- WHAT TO DO:
Here, the job is to give back every entry below unchanged, omitting pictures.

[Opening SUPPLIED RECORDS section]

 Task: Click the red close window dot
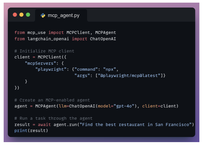(15, 15)
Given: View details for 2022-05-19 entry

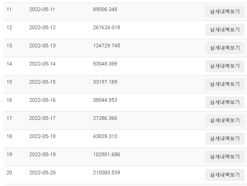Looking at the screenshot, I should [225, 157].
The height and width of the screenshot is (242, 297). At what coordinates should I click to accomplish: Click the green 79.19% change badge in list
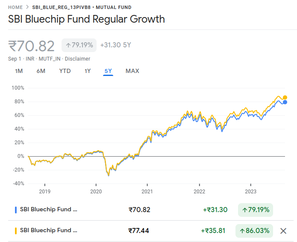(256, 210)
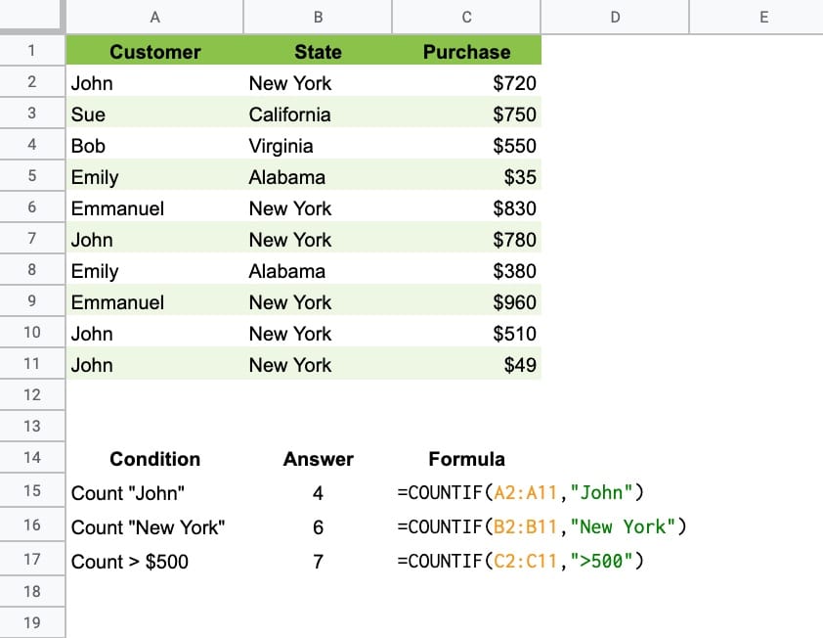Click the $49 purchase cell
This screenshot has height=638, width=823.
click(466, 365)
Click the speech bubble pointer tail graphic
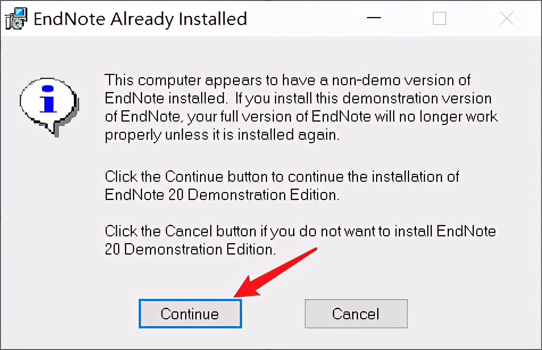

[Closing SUPPLIED RECORDS section]

- SOLUTION BELOW:
 Task: Click the red close window dot
(15, 15)
Given: View details for 2022-05-19 entry

Looking at the screenshot, I should [225, 157].
The height and width of the screenshot is (242, 297). At what coordinates should I click to accomplish: Click the green 79.19% change badge in list
(256, 210)
Click the $49 purchase cell
This screenshot has height=638, width=823.
click(466, 365)
Click the speech bubble pointer tail graphic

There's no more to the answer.